Criminal Versus Civil Law

Federal injunctions are frequently used in civil cases. Their use in criminal cases, however, has been restricted. In one test case, Younger v. Harris (1971), the defendant had been convicted in a state court for violation of California’s criminal syndicalism act, which prohibited some forms of political speech. The Court had found unconstitutional an identical statute in Brandenburg v. Ohio (1969) two years earlier, so the defendant sought an injunction in federal court to forbid his prosecution under a law the Court had already found unconstitutional. In this case, however, the Court did not consider the decision in Brandenburg but rather vacated the injunction that the federal court had granted.

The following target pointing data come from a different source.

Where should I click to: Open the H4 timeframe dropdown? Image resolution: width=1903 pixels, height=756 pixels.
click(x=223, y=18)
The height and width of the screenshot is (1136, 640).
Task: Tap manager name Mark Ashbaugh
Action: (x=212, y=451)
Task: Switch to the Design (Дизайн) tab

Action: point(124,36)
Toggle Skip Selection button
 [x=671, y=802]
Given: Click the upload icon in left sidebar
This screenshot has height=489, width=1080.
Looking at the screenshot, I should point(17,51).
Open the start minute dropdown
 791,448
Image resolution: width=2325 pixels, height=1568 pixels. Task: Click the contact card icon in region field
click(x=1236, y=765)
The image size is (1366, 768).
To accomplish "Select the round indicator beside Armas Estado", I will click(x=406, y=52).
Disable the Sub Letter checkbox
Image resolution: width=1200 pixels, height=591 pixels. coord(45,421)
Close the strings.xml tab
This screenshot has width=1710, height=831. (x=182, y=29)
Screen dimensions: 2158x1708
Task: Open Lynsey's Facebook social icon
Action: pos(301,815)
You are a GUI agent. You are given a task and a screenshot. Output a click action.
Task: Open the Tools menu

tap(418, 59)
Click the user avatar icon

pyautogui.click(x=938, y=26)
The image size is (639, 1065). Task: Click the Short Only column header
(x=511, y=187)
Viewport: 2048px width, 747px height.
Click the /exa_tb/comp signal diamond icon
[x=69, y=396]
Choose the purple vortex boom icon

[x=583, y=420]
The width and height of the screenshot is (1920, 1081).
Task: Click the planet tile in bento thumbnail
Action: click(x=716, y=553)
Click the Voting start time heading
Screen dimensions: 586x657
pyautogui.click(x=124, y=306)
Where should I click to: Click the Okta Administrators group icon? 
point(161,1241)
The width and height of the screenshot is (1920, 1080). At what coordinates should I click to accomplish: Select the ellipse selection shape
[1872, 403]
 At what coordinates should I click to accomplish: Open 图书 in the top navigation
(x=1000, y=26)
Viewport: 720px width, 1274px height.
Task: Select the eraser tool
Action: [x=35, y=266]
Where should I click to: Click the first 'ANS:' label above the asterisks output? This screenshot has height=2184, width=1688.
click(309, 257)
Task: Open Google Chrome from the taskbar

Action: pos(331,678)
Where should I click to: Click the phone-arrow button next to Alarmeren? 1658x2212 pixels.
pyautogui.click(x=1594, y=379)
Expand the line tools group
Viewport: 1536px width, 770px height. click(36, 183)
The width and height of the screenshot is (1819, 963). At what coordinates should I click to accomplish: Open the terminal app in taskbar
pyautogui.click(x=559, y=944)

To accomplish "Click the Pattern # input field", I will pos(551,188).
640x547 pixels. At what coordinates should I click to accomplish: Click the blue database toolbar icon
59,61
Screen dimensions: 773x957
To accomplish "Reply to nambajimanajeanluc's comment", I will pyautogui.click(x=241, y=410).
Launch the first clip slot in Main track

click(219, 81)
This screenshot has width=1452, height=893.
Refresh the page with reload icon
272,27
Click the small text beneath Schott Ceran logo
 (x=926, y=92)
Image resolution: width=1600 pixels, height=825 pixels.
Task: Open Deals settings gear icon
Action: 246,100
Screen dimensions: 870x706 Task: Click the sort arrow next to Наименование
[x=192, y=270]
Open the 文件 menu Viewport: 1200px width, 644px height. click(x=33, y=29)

The argument for doing so was based on technical grounds. Federal courts were permitted to intervene in state court proceedings only if certain specific conditions existed, which, in this case, they did not. The Court’s decision was based on its perceived need to honor the principle of comity. In an 8-1 decision, the Court denied the defendant’s appeal, although his First and Fourteenth Amendment rights seemingly had been abridged. The Court, however, did not address the First and Fourteenth Amendment concerns, instead denying the appeal on procedural grounds, something that happens more frequently in criminal cases than in civil cases. In the final analysis, the Court usually respects the fact that federal courts exist to enforce federal laws, whereas state courts exist to enforce state laws. If the latter come into direct conflict with the former, federal law will prevail, but such a conflict did not exist in Younger.

Bibliography

The most detailed and lucid source on injunctions and equitable remedies is Laurence H. Tribe’s American Constitutional Law (2d ed., Westbury, N.Y.: Foundation Press, 1991), which offers a comprehensive view of the subject. The Law of Injunctions (Boston: Little, 1994), by Arthur D. Wolf and Bruce K. Miller, focuses on the use of injunctions in both civil and criminal cases. Edward D. Re and Stanton D. Krauss discuss fully equity law and equitable remedies in Remedies, Cases, and Materials (Westbury, N.Y.: Foundation Press, 1991). A. K. Kludze provides an international perspective on matters of equity in Modern Principles of Equity (Hawthorne, N.J.: Mouton, 1988). Peter C. Hoffer’s The Law’s Conscience: Equitable Constitutionalism in America (Chapel Hill: University of North Carolina Press, 1990) is well written, thorough, and accurate. It is a good starting point for those unfamiliar with the area.